__Data for processing__.
◆ ◆ ◆ ◆ ◆
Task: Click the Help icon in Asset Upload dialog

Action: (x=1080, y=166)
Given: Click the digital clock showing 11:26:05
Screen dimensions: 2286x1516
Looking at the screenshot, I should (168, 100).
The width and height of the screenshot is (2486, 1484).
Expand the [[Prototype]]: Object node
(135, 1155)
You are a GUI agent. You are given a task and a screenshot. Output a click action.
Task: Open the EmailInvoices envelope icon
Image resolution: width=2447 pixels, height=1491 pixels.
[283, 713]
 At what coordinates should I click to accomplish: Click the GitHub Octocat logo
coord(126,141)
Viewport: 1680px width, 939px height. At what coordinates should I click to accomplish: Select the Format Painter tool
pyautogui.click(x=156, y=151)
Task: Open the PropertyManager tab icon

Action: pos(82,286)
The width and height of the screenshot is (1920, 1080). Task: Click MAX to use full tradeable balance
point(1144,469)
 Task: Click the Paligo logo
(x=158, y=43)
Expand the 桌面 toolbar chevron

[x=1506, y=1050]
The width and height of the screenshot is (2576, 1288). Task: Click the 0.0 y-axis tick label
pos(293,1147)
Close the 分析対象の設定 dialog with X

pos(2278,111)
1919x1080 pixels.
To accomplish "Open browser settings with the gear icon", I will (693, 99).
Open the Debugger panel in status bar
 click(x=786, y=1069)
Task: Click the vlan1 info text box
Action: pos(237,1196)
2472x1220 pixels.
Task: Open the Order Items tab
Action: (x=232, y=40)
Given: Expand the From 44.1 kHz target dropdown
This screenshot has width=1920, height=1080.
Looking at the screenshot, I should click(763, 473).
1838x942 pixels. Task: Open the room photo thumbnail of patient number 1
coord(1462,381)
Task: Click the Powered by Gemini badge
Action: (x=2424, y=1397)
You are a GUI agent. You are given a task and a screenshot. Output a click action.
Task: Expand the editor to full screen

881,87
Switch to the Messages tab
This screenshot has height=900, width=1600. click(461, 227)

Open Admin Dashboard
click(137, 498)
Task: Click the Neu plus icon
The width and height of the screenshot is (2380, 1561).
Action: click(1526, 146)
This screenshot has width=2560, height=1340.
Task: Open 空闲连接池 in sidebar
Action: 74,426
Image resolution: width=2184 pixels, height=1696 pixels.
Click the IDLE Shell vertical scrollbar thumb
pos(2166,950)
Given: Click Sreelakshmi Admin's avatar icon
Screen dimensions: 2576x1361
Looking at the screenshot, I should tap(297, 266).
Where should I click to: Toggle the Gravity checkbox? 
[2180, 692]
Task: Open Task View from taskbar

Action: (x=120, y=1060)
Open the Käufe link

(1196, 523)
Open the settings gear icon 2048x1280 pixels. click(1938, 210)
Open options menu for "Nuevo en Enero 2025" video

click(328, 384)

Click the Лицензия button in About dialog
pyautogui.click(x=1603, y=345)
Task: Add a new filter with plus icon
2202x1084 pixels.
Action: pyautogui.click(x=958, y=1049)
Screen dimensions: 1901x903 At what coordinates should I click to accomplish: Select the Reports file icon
◆ ◆ ◆ ◆ ◆
__Assigned task__.
All of the data above should be output exactly.

__Task response__.
Task: Click the Help icon in Asset Upload dialog

Action: (x=1080, y=166)
Given: Click the digital clock showing 11:26:05
Screen dimensions: 2286x1516
Looking at the screenshot, I should (168, 100).
The width and height of the screenshot is (2486, 1484).
Expand the [[Prototype]]: Object node
(135, 1155)
You are a GUI agent. You are given a task and a screenshot. Output a click action.
Task: Open the EmailInvoices envelope icon
Image resolution: width=2447 pixels, height=1491 pixels.
[283, 713]
 At what coordinates should I click to accomplish: Click the GitHub Octocat logo
coord(126,141)
Viewport: 1680px width, 939px height. At what coordinates should I click to accomplish: Select the Format Painter tool
pyautogui.click(x=156, y=151)
Task: Open the PropertyManager tab icon

Action: pos(82,286)
The width and height of the screenshot is (1920, 1080). Task: Click MAX to use full tradeable balance
point(1144,469)
 Task: Click the Paligo logo
(x=158, y=43)
Expand the 桌面 toolbar chevron

[x=1506, y=1050]
The width and height of the screenshot is (2576, 1288). Task: Click the 0.0 y-axis tick label
pos(293,1147)
Close the 分析対象の設定 dialog with X

pos(2278,111)
1919x1080 pixels.
To accomplish "Open browser settings with the gear icon", I will (693, 99).
Open the Debugger panel in status bar
 click(x=786, y=1069)
Task: Click the vlan1 info text box
Action: pos(237,1196)
2472x1220 pixels.
Task: Open the Order Items tab
Action: (x=232, y=40)
Given: Expand the From 44.1 kHz target dropdown
This screenshot has width=1920, height=1080.
Looking at the screenshot, I should click(763, 473).
1838x942 pixels. Task: Open the room photo thumbnail of patient number 1
coord(1462,381)
Task: Click the Powered by Gemini badge
Action: (x=2424, y=1397)
You are a GUI agent. You are given a task and a screenshot. Output a click action.
Task: Expand the editor to full screen

881,87
Switch to the Messages tab
This screenshot has height=900, width=1600. click(461, 227)

Open Admin Dashboard
click(137, 498)
Task: Click the Neu plus icon
The width and height of the screenshot is (2380, 1561).
Action: click(1526, 146)
This screenshot has width=2560, height=1340.
Task: Open 空闲连接池 in sidebar
Action: 74,426
Image resolution: width=2184 pixels, height=1696 pixels.
Click the IDLE Shell vertical scrollbar thumb
pos(2166,950)
Given: Click Sreelakshmi Admin's avatar icon
Screen dimensions: 2576x1361
Looking at the screenshot, I should tap(297, 266).
Where should I click to: Toggle the Gravity checkbox? 
[2180, 692]
Task: Open Task View from taskbar

Action: (x=120, y=1060)
Open the Käufe link

(1196, 523)
Open the settings gear icon 2048x1280 pixels. click(1938, 210)
Open options menu for "Nuevo en Enero 2025" video

click(328, 384)

Click the Лицензия button in About dialog
pyautogui.click(x=1603, y=345)
Task: Add a new filter with plus icon
2202x1084 pixels.
Action: pyautogui.click(x=958, y=1049)
Screen dimensions: 1901x903 At what coordinates should I click to accomplish: Select the Reports file icon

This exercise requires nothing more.